Contraction - not expansion

A Hypothesis:

Imagine a huge sheet of black nylon - like you would get in a pair of stockings.
Now stretch it out until its taught.
Now, prick the middle of the sheet with a sharp blade.
What happens?
A huge hole expands in the middle of the sheet very quickly.
Then slows down.
Then stops.
If you do this in 3D - that's the universe.
Everything inside of that gap - all of the remaining little specs of dust and nylon left behind - that's us. Thats all the planets, all the gas clouds, all the galaxies.

The universe didn't explode from one point into a space - the space was caused by everything around it contracting outwards.

Possible?

Alright, I'll take the bait. What existed before?

I have no idea - i'm just intrigued by the idea that the universe is the result of a rip rather than an explosion.
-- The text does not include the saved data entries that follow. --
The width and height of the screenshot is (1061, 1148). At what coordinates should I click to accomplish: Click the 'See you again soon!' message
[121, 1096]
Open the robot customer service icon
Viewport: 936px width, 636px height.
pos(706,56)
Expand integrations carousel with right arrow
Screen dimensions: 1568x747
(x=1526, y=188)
All this hypothesis implies is that beyond our known universe there must be enormous forces and more matter.

But the universe is expanding at an accelerated rate.

cant material accelate as it contracts?

Outward from a central point?

...

yeah - i guess that would imply that before the universe there was a weird cocktail of elements that got stretched out somehow, then boom, some massive force finally tore it a new arsehole.

You literally have no idea what're talking about, do you? :/

You literally took this many posts to figure that out?

kek

What implications does this have? How do they differ from the Lambda-CDM model?

A universe with a higher energy false vaccum.

The big bang was the vaccum decay of a previous universe.

OR time could be passing at a non linear rate. It would create the illusion of an increasing redshift from everything around us, when really the wavelengths of light were emitted a long time ago when the passage of time between the peaks and troughs was different than it is now, when we are observing it. It would take an incredibly slow change in the passage of time to create this illusion.

No

Wow, good retort. I must be mistaken, invisible, undetectable, unexplainable dark energy is the only thing that could produce an increasing redshift.

You're creating a hypothesis from an analogy. This is probably a bad way to do things.

Also it's not testable since we can't observe events from beyond the observable universe let alone the entire thing.

Why? I think OP has an interesting point. At least it's better than wildburger threads.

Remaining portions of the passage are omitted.